I don't know if this is even possible or what to Google to find it, but like you can add:

<meta name="viewport" content="user-scalable=no, width=device-width, initial-scale=1.0, maximum-scale=1.0"/>

And it will make it so you can't scroll side to side, only up and down. Is there a way to make it so it doesn't do that overscroll effect when you reach the end but keep scrolling and then it pops back? Like Cocoa apps ive noticed that "overscroll" sometimes they have the same background color so it doesn't look like Safari's or it just doesn't do it at all?

+1  A: 

What you are calling overscroll is called bounce. Unfortunately there is not a documented way to turn off bounce in a UIWebView. You can look at UIScrollView for bounce related methods. A UIWebView owns a UIScrollView but does not expose it.

To prevent horizontal scrolling, you just have to ensure that your web page fits within the viewport. One common cause of not fitting is a 100% width item when the body margin is not zero.

You can completely prevent scrolling and bounce by adding touch event handlers to the document and calling preventDefault on the event. This will effectively disable bounce if your web page completely fits in the viewport.

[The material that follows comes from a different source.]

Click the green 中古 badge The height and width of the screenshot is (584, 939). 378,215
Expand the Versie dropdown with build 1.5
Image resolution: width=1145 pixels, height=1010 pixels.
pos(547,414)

function stopScrolling( touchEvent ) { touchEvent.preventDefault(); }
document.addEventListener( 'touchstart' , stopScrolling , false );
document.addEventListener( 'touchmove' , stopScrolling , false );

Edit:

UIWebView is mostly private from the Objective-C side but fairly accessible from the javascript side. You can inject javascript if you do not control the content being loaded.

drawnonward
crap, thanks! Know of a way to do (w/o JS) to do fixed position then?